Using a coarser grid size would explain why volumes are systematically larger when using platipy. So one solution could be to experiment using a finer grid to confirm that this does indeed reduce this effect.

There may however be other approaches to computing volumes from contour points as well as DVHs and their metrics. I know that the dicompyler Python tool does this, would be interesting to compare this as well. This tool has been archived and is no longer maintained but the authors are working on an alternative. https://github.com/bastula/dicompyler/blob/ffba3a83dbbc56ee3b10ca43abcf959fca4c962f/dicompyler/dvhdata.py#L45

I'd also be curious to hear @rnfinnegan's thoughts on this. We have discussed this in the past but I suppose the upshot for us was that this wasn't a major concern for our research work. However as you point out the effect does increase for smaller structures so it would be interesting to work towards solving this.

[rnfinnegan]

Hello,

This is a great question @YYAN97!

Different grid size could definitely be a culprit, as Phil mentioned. Another likely cause is how structures are represented.

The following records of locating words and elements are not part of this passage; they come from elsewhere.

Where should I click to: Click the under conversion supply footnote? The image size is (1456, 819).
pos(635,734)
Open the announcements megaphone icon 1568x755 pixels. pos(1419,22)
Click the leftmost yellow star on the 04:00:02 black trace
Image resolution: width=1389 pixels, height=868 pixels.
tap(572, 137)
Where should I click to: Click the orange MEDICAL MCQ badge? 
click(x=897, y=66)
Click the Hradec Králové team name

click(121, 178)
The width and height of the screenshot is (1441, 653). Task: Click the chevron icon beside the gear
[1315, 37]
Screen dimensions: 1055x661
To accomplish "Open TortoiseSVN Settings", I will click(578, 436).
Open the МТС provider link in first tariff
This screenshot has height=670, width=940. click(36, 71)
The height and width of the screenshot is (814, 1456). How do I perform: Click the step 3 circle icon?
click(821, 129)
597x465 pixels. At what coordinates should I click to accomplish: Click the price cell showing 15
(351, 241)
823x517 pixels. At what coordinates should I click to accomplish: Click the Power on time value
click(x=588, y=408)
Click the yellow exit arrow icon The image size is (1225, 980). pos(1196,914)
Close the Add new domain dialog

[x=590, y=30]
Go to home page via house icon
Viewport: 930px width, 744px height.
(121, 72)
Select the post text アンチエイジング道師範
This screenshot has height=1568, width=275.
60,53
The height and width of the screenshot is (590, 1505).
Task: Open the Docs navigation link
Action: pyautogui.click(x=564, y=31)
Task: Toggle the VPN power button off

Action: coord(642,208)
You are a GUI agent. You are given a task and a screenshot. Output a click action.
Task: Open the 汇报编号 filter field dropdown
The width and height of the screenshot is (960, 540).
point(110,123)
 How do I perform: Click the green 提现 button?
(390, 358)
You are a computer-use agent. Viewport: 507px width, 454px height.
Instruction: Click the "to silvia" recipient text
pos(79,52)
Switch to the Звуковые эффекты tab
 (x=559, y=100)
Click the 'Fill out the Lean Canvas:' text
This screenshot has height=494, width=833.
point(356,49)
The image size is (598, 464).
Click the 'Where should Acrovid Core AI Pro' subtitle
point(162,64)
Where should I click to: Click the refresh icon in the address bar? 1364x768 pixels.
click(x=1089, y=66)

As @pchlap said, the format of RTSTRUCT "contour" structures is a list of points that correspond to vertices on a polygon. This has the benefit that the structure resolution is essentially decoupled from the image space, and a contour can go through any part of a voxel. In many clinical tools. images are interpolated to the screen resolution to make the images look nicer, and hence make contouring a bit easier. When the volume is calculated the software can then just compute the volume enclosed by the 3D polyhedron defined by the vertices. Dose is a bit more complicated, since a contour might overlap some arbitrary fraction of the dose grid voxel. Some systems could calculate dose by scaling by the fraction of the dose voxel enclosed, e.g. if 40% of a dose grid voxel with value of 10 Gy is enclosed, then that would contribute 4 Gy (40% x 10 Gy).

In platipy, everything is an voxelised array - images, dose grids, structures, deformation vector fields, etc. This has the benefit that image operations (masking, cropping, applying transformations) is the same for every time of object. But it does unfortunately mean that information can be lost when converting from other representations, with RTSTRUCTs being the most obvious example.

I don't think there is a perfect solution. For example, consider the case of automatic segmentation. Methods like CNNs operate directly on the voxelised array, and the output is also a voxelised array. It wouldn't make much sense to convert this to an list of vertices (like RTSTRUCT format) because we would potentially lose information.

Some ideas that might work:

• Provide an option to store structures in a format like RTSTRUCT. Pro: could give the same geometric/dosimetric results as clinical systems. Con: can't use image operations.
• Convert structures into a voxelised array where each entry represents the amount of the voxel enclosed by the contour. Pro: could give the same dosimetric results as clinical systems, and image operations would mostly work. Con: some things (like the structure surface) become less well defined.
• Use a finer grid (as @pchlap suggested) to represent structures. Pro: probably get closer to clinical systems, and image operations work as well as having good definitions for things like structure surface. Con: memory consumption would increase.

I'd like to continue this conversation, it's a good challenge and one that probably has different optimal solutions for different use cases 🚀

[YYAN97]

Hi @pchlap and @rnfinnegan,

Thank you both so much for the response! I agree that MIM should have some algorithms that smooth the contours and partially account for the volumes of the voxels on the boundary when calculating volumes/doses. I like @rnfinnegan 's ideas especially the second one which seems like a balance between accuracy, flexibility and computation complexity/power. In terms of dose calculation, I think the current apporach will not lead to a substantial deviation except for small structures with steep dose fall-off. Looking forward to your update if you decided to improve on this issue.